**Task data**.
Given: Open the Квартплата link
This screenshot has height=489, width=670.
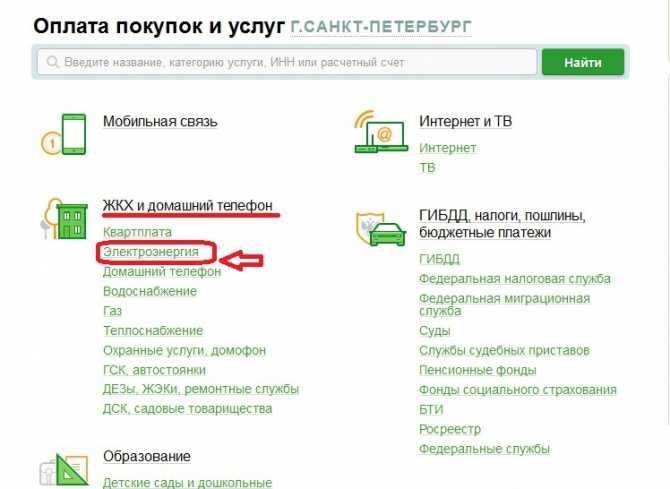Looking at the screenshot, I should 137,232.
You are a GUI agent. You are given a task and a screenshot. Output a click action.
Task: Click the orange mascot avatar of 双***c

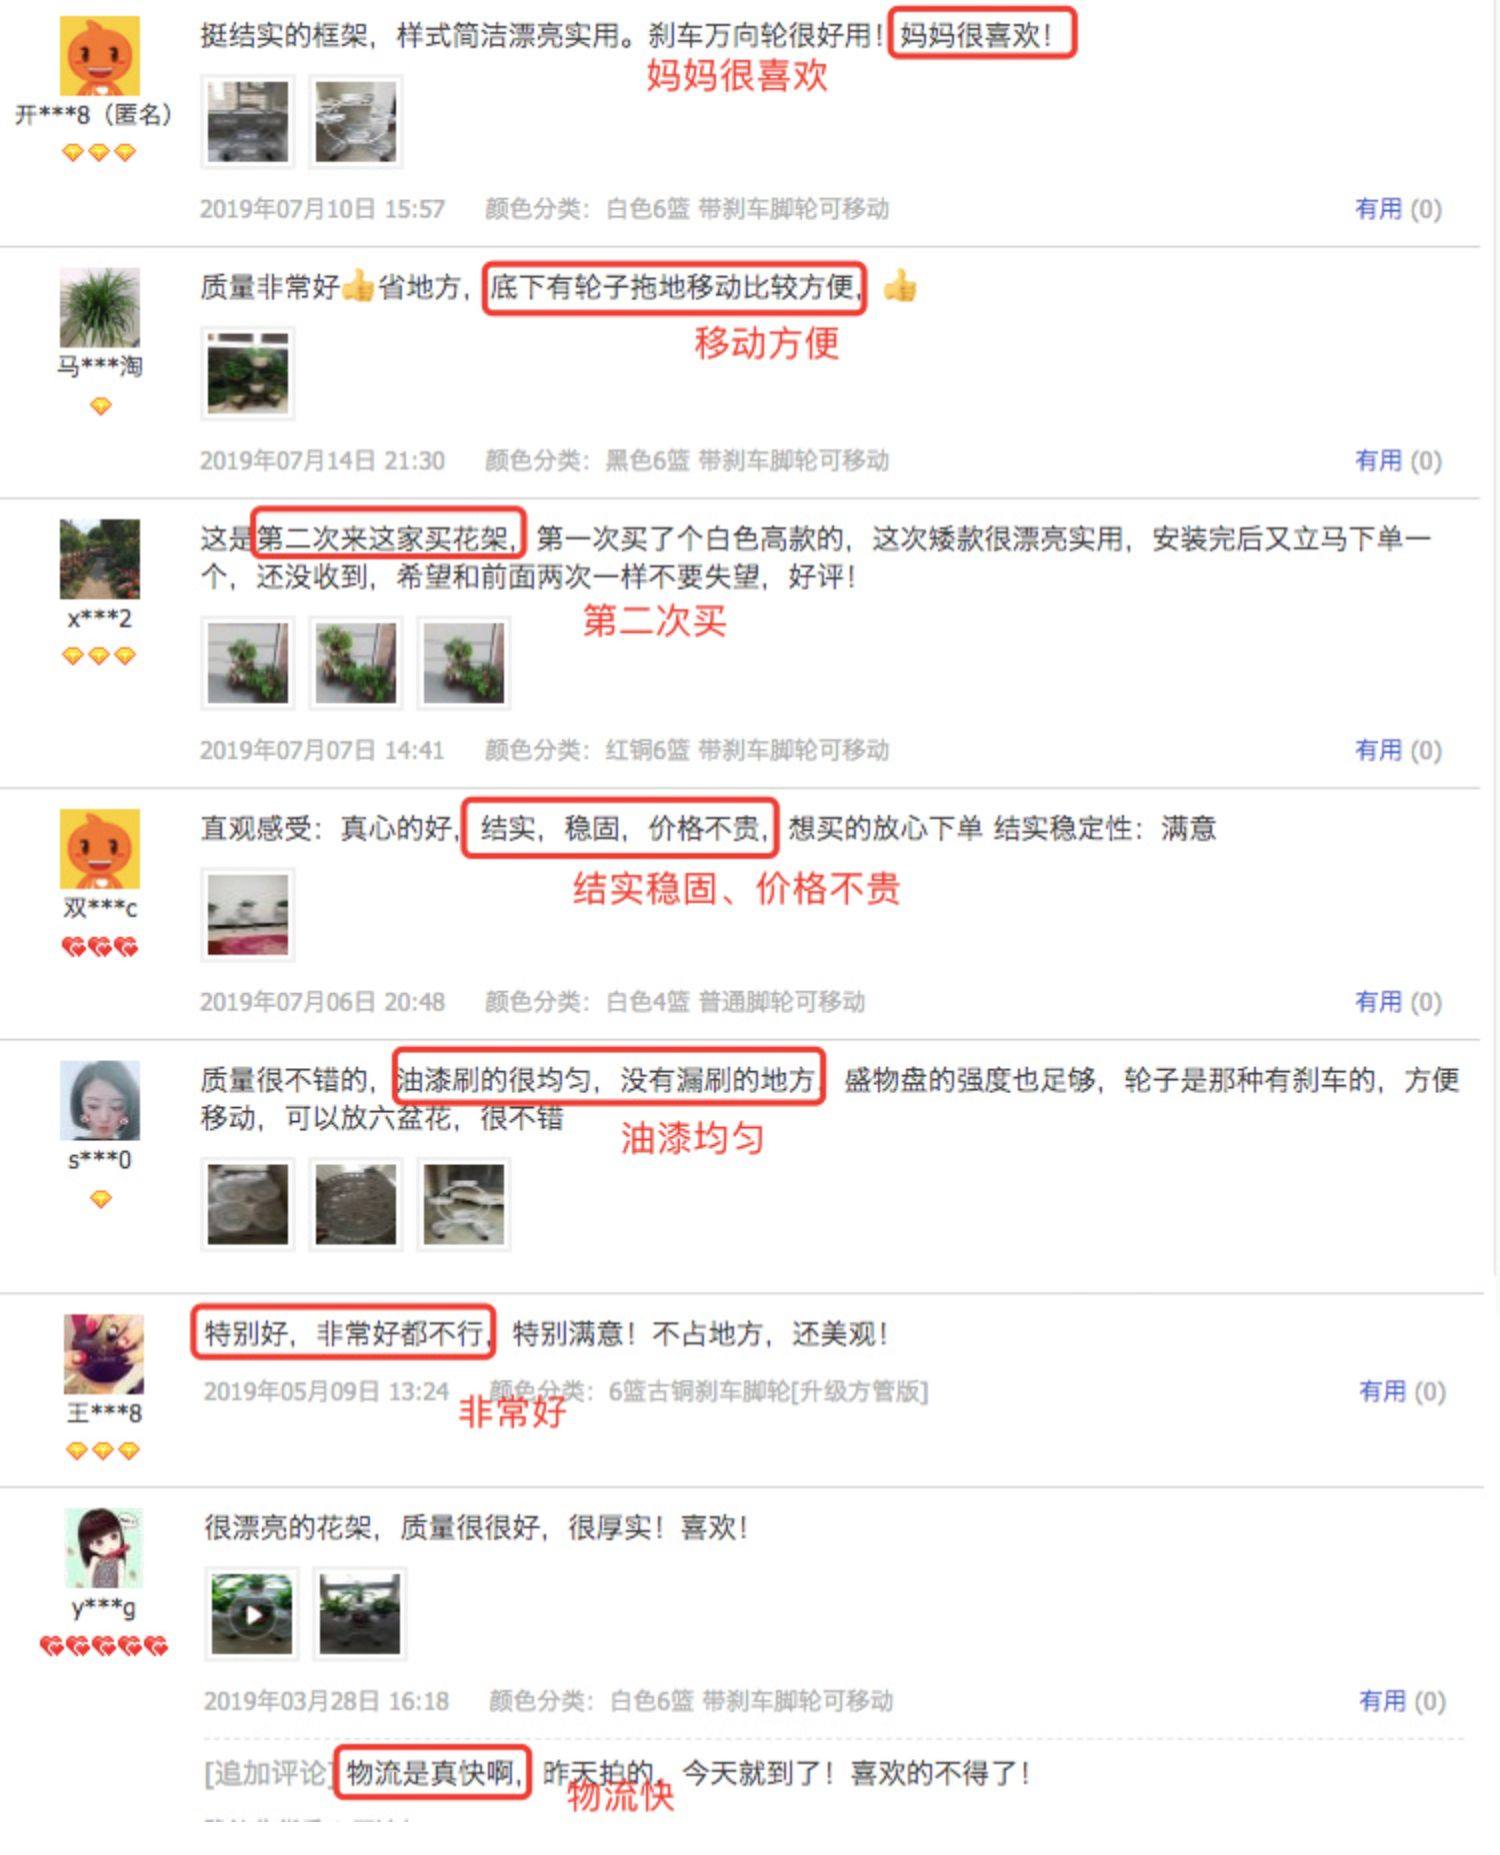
--
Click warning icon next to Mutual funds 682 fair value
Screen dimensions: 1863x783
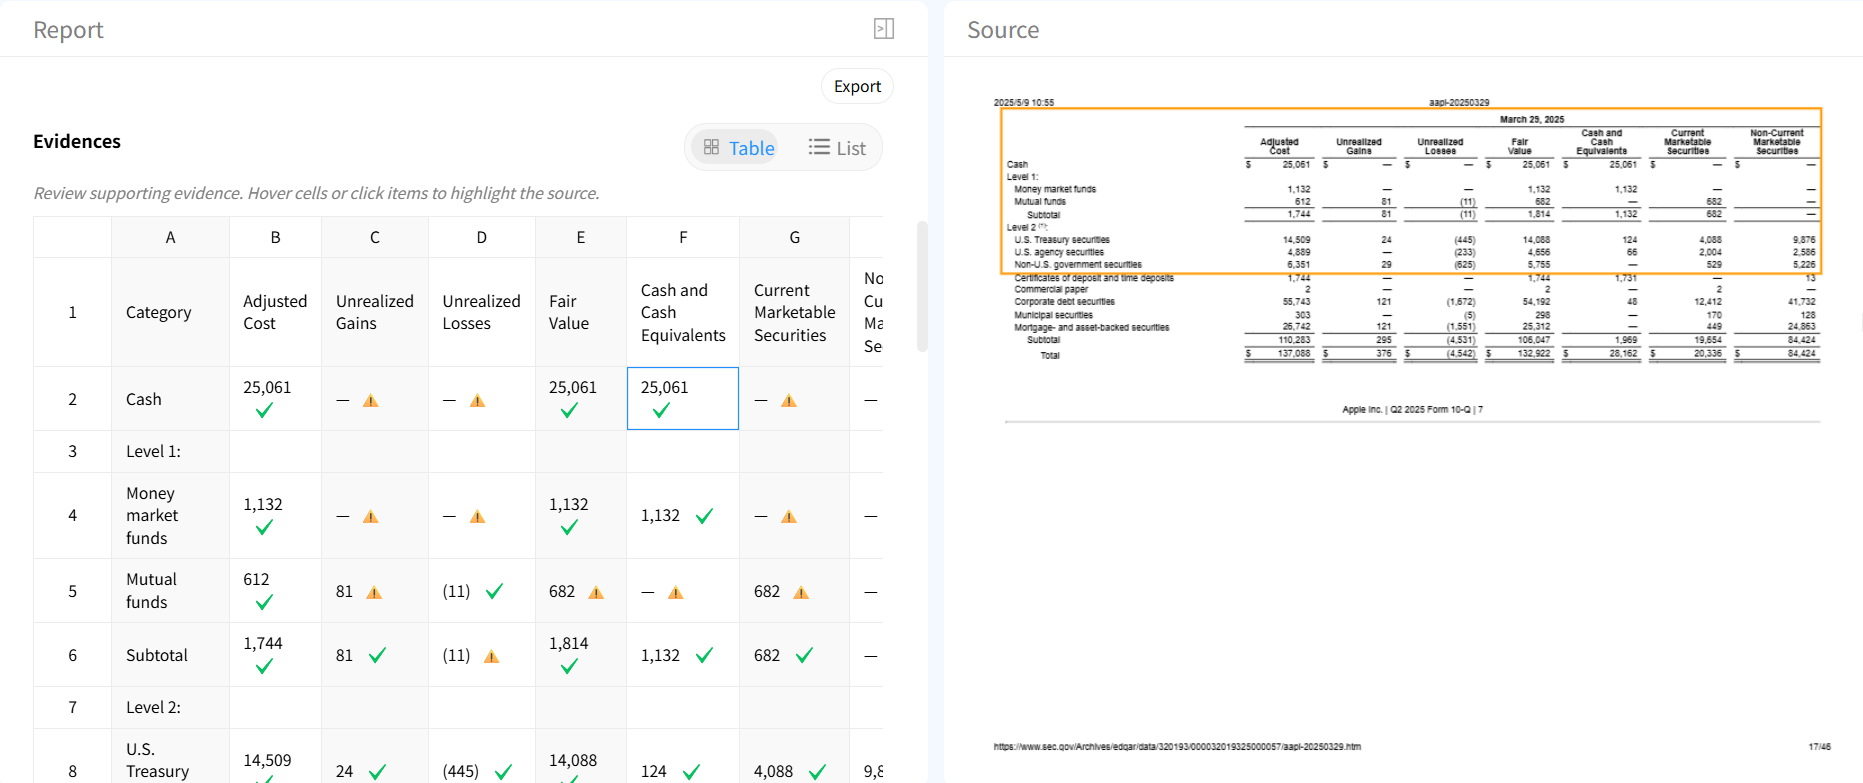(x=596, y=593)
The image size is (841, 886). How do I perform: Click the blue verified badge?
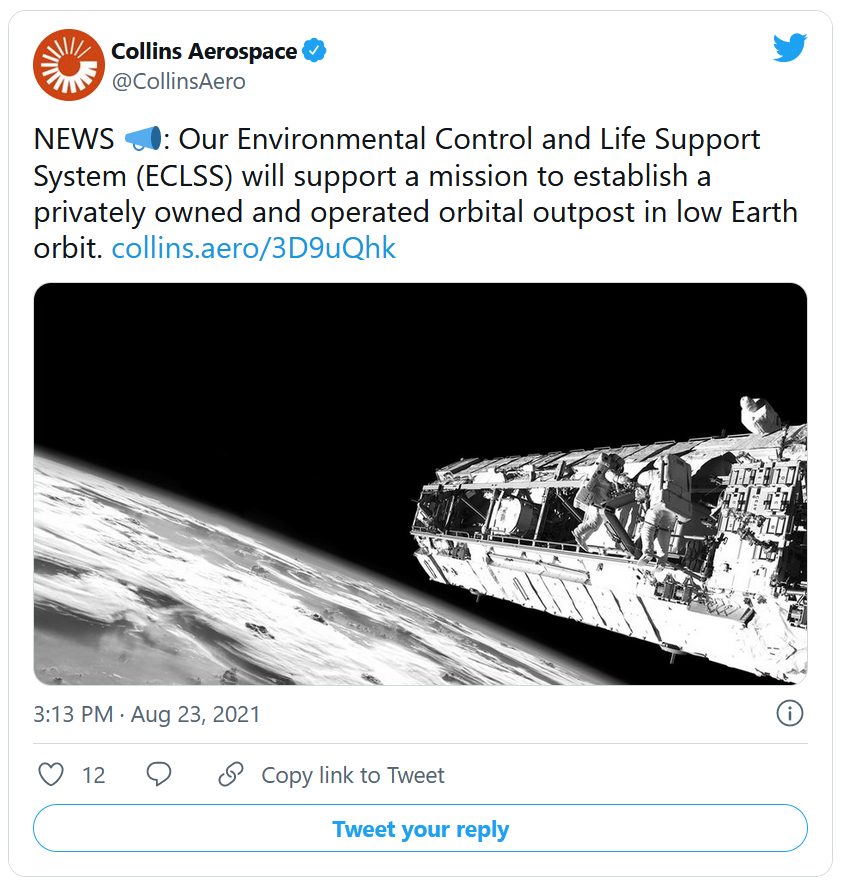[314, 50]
---
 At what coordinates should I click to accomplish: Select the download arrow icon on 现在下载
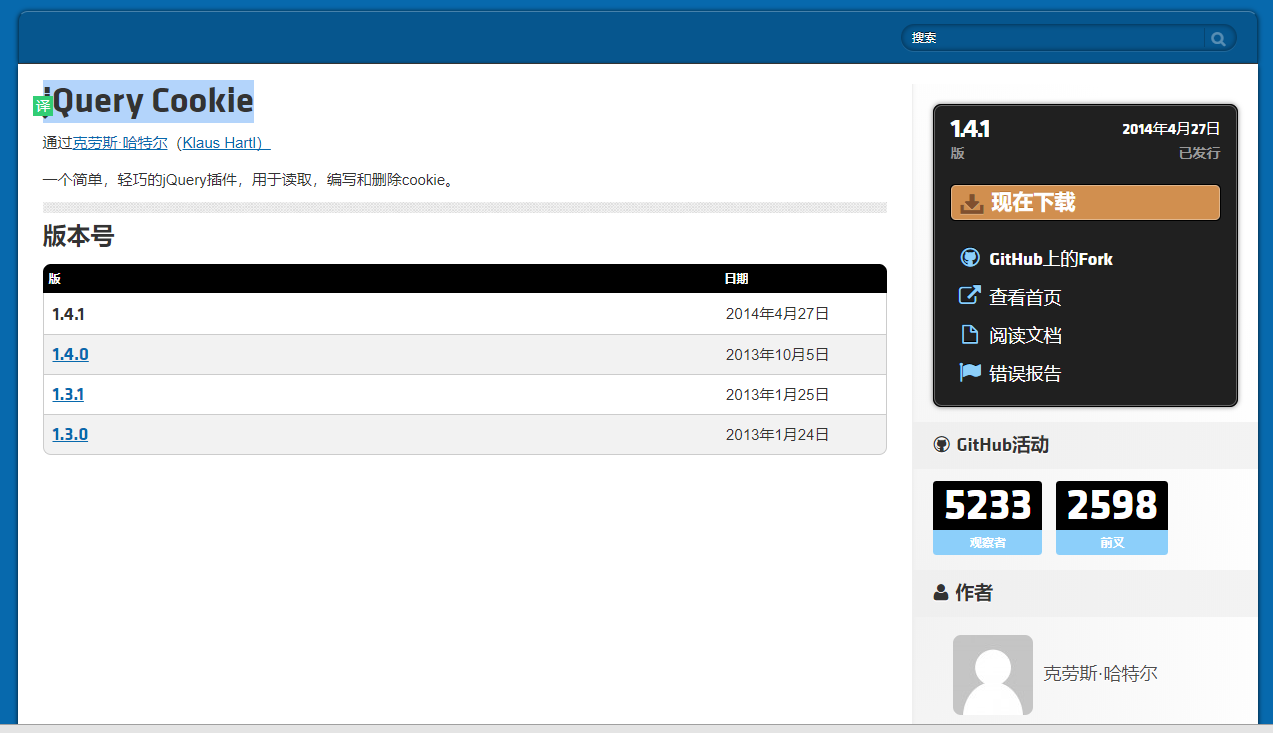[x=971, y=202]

**Written task**.
Return every line in the entries above that contains the string "icon", treating uppercase and lowercase as different.

**Output of the task**.
Click warning icon next to Mutual funds 682 fair value
 At what coordinates should I click to accomplish: Select the download arrow icon on 现在下载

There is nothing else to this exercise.